Book Title: Practical Threat Detection Engineering
Publisher: Packt Publishing
Publication Date: 2023-06, 1st Edition Authors: Megan Roddie, Jason Deyalsingh, Gary J. Katz

I am the leader of a small security operations team at a research institution, so I read this book with great interest. Practical Threat Detection Engineering is an excellent introduction to using local log sources and threat intelligence to build out detection methods for threats into your computer infrastructure. It is not for people new to cybersecurity, but if you've seen the terms MITRE ATT&CK or the Pyramid of Pain and have been curious about what they mean and how they might apply to your job, this book is for you. The authors have strong backgrounds in cybersecurity, and it shows.

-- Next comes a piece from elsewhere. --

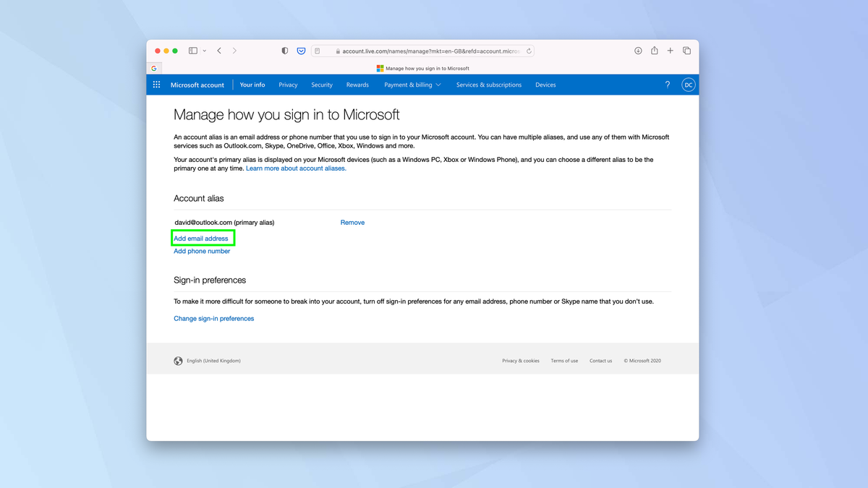Switch to the Your info tab
The height and width of the screenshot is (488, 868).
252,85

The book is well-organized, with each chapter building on the previous and with callbacks when appropriate. You can read the table of contents yourself on the publisher's site, so I won't step through it. Several chapters have lab exercises or thought experiments which mesh well with the source material. I particularly appreciated how close attention is paid to correctly documenting and maintaining the detections one has written.

The authors presuppose a certain amount of existing systems and application administration experience. For example, the reader is walked through setting up a home-type lab based on the Elastic Stack and Docker, but there are no troubleshooting tips. I did not follow the step by step for a lab myself, but having some familiarity with Elastic, everything should work well with Elastic 7 or 8. Readers wanting to set up a lab in production environments will want to be quite familiar with Elastic, or to have as a resource a person or team who can assist with maintenance. Of course, most of the techniques described in the book should translate well to other log storage and alerting capabilities the reader's organization might have available. While a certain amount of "lock-in" is unavoidable when describing how to do something technically, the authors do well in avoiding application or version traps as much as possible.

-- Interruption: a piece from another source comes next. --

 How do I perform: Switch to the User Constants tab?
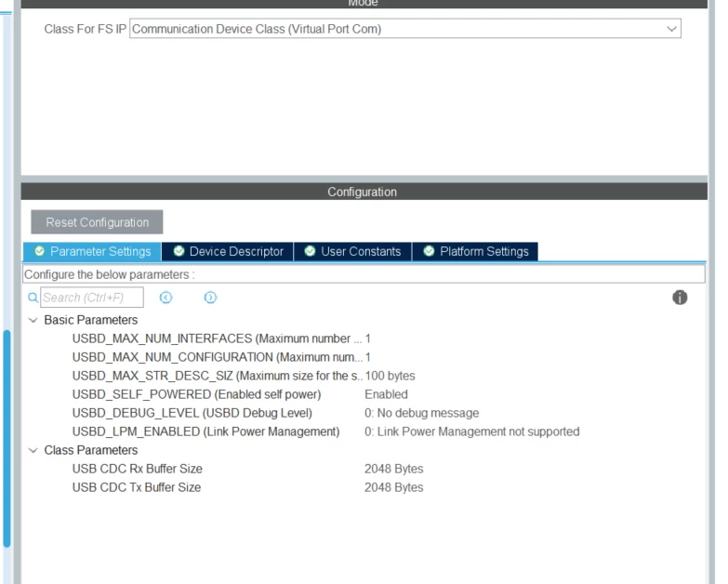click(x=353, y=251)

There are a few small issues I'd have liked to have seen the authors pay more attention to. For example, with the heavy focus on free and open-source technologies, it was curious that Zeek and Suricata are mentioned, but not described in any detail. I believe the book would have been improved by having a page or two on these technologies and their application to threat detection. Similarly, the text does not cover in any detail the practicalities of working with other teams in the environment the authors seem to envision. I also found the description of measuring the return on investment for a detection engineering program to be circular. As I understood it, the reader is meant to show an RoI by demonstrating that their detections are well-engineered. As a manager, I would want to understand why these detections are important in the first place. These are relatively minor details, however, and do not distract greatly from the book's message.

I appreciate the belt-and-suspenders type approach of modern cybersecurity practise. It should not be assumed that firewalls and endpoint detection will catch everything, and it's great to see some exploration of supplemental techniques and technologies. I will be recommending this book to my team, and strongly recommend it to anybody with some existing experience who is interested in the theory and practise of detecting cybersecurity threats.